Nevertheless, Richter is convinced that intraoperative 3D imaging will prevail in the longer term – providing benefits not just to foot surgery, but also to many other orthopedic fields: the spine, hands, joint fractures, “Wherever you have three-dimensional bone structures and the position really matters,” he notes. Richter even believes that in 20 years, conventional C-arms for 2D scanning will not exist anymore: “Scanning in the operating rooms will develop much as navigation systems in cars did,” he predicts. “At the beginning of the nineties, satellite navigation was rarely seen in cars, and it worked very poorly; whereas nowadays, you couldn’t imagine a modern vehicle without this excellent device.”
A Win-Win Situation
At the AO Davos Courses 2012, participants are offered several opportunities to become acquainted with intraoperative 3D imaging: not only through lectures, but also in practical hands-on courses and experiments. For Siemens, the two-week event provides a tremendous chance to share its know-how directly with customers. Dr. Alexander Grafenberg, Siemens’ representative in Davos, is very satisfied about the company’s strong presence at the AO Courses: “In Davos, with its unique concentration of surgeons from all over the world, we have a fantastic opportunity to bring imaging into focus as one of the rising topics in surgery,” he says, noting that medical imaging used to be only of minor interest for trauma and orthopedic surgeons. In recent years, however, Grafenberg has observed a definite change in attitudes. He believes that the collaboration between Siemens and the AO Foundation is partially responsible for this trend.

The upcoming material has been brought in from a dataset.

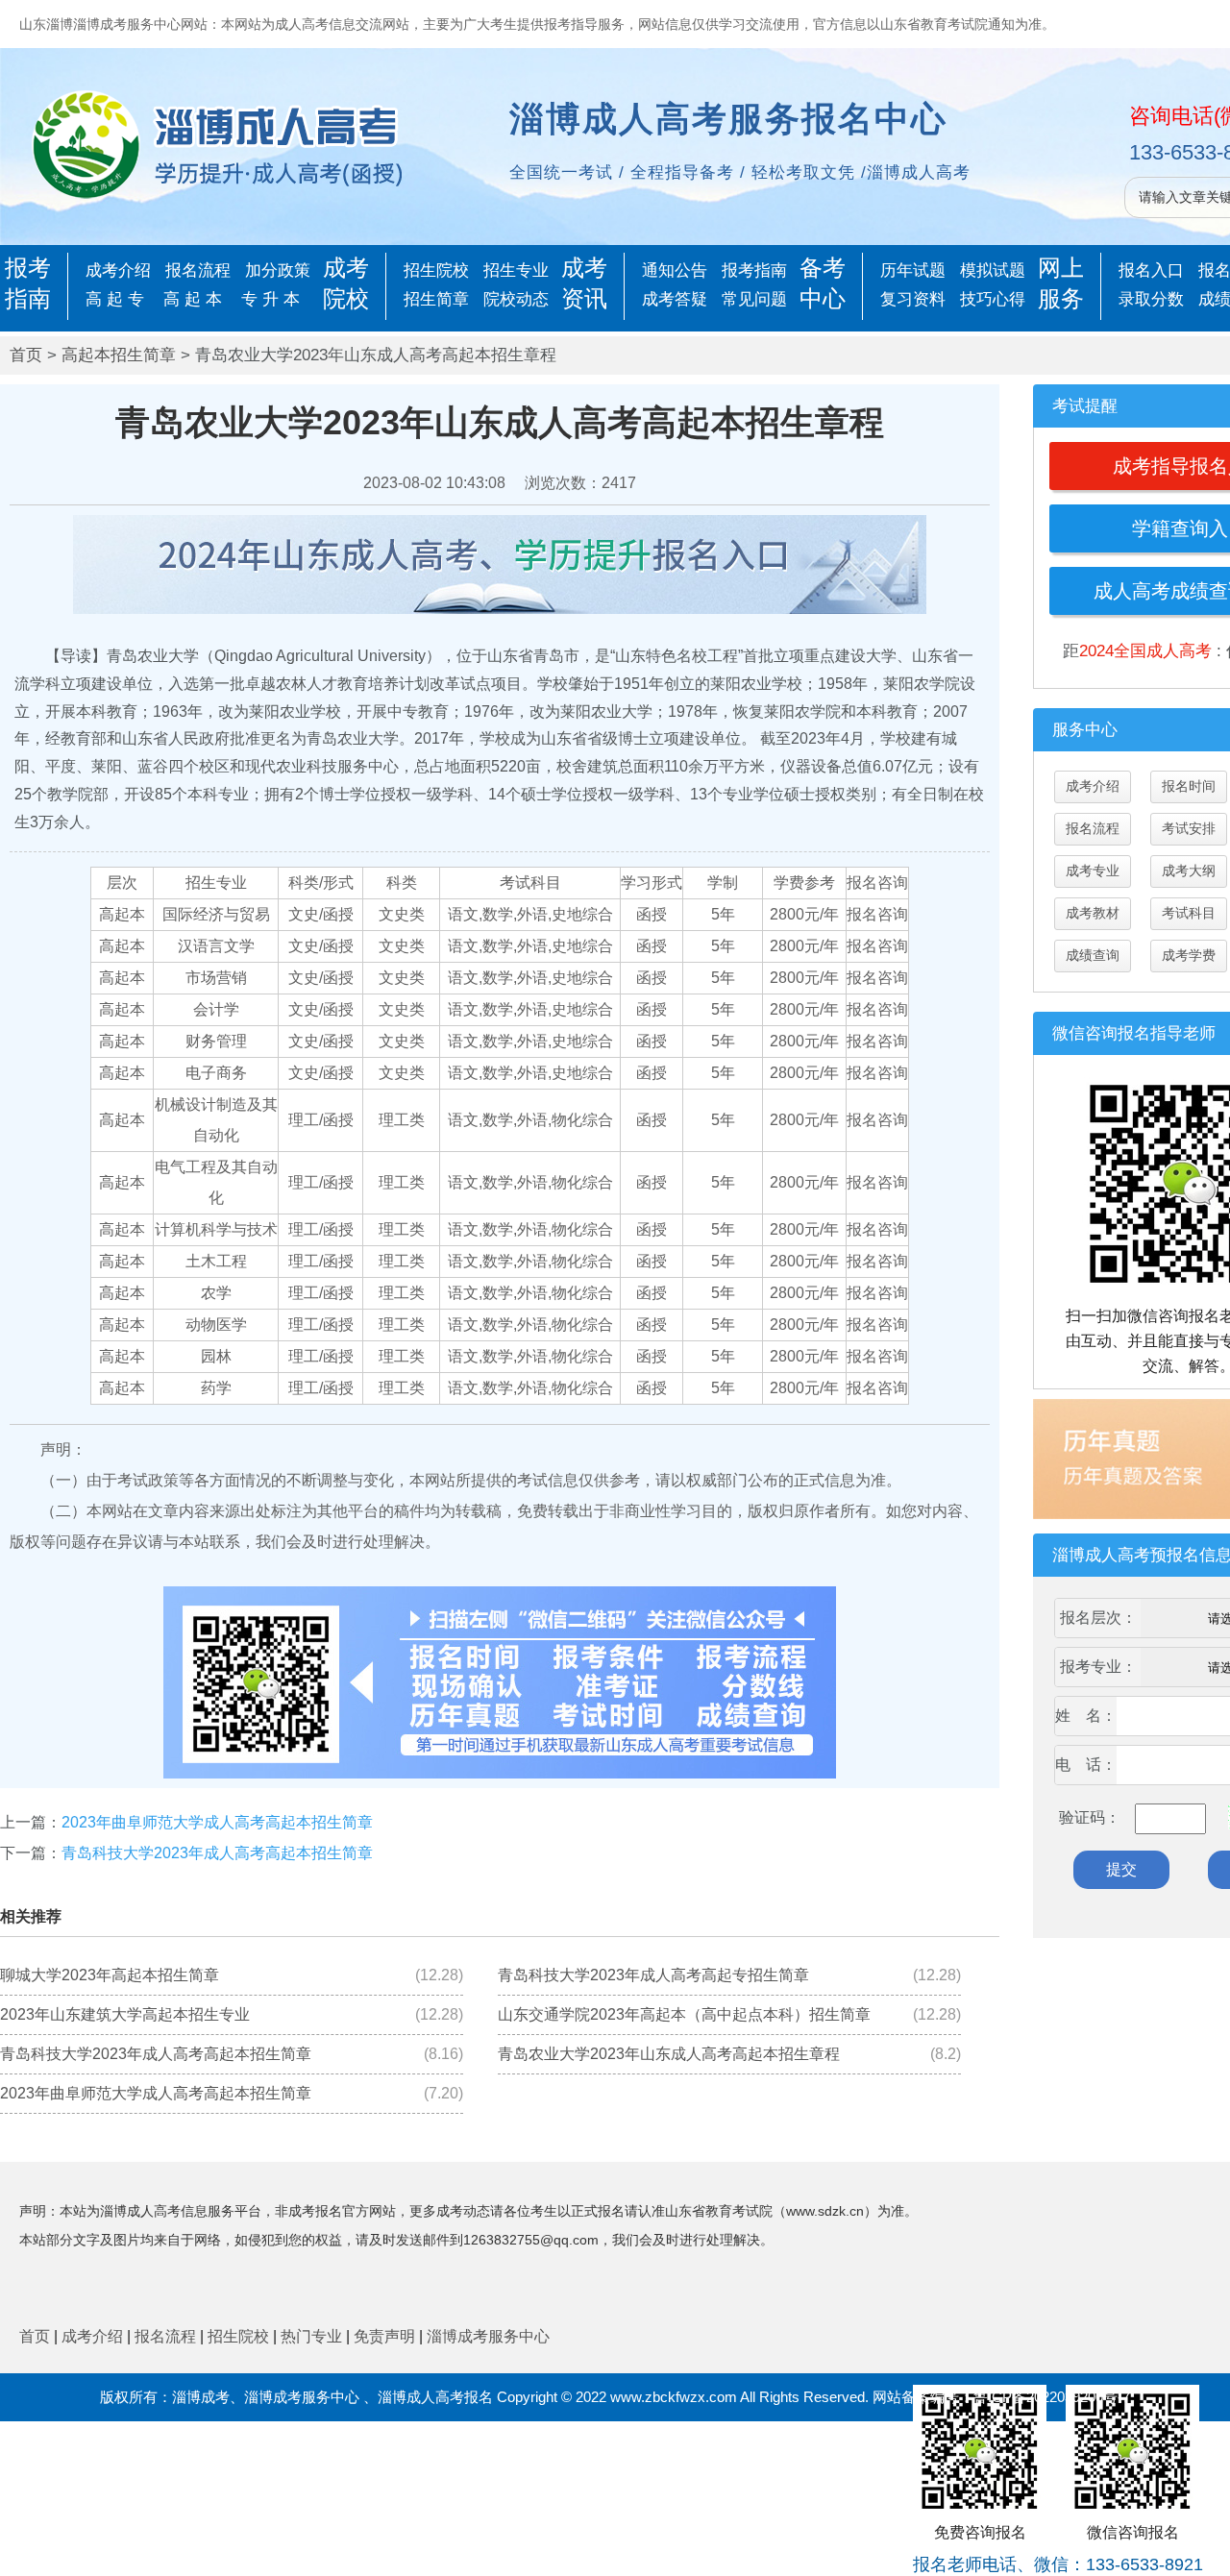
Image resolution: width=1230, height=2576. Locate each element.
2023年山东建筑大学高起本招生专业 (125, 2014)
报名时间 (1189, 786)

AO Education Director Urs Rüetschi confirms that Siemens’ commitment has contributed substantially to the arsenal of educational material available for the training of (future) trauma and orthopedic surgeons. “In the future, we want to prove that our courses will lead to a change in practice and better performance,” he says. “This will then, of course, result in better patient outcomes.”
The AO World in Davos
From December 1 through December 14, 2012, the AO Foundation provided 21 orthopedic trauma, spine, craniomaxillofacial, and veterinarian courses to more than 1,500 surgeons from 74 countries. The surgeons were taught by 422 expert faculty members from around the world. The AO World comprises four clinical divisions: AO Trauma, AO Spine, AO Craniomaxillofacial, and AO Vet. The annual Davos Courses are the highlight of the organization’s activities, and they are highly valued by surgeons from numerous countries. Besides this major Swiss event in December, the AO Foundation is globally active throughout the year. It currently offers more than 690 courses and seminars worldwide, including those for operating theater personnel; various faculty education programs; as well as a comprehensive online and face-to-face program, aimed at improving the teaching skills of AO Faculty members.
Irène Dietschi is an award-winning Swiss science and medical writer.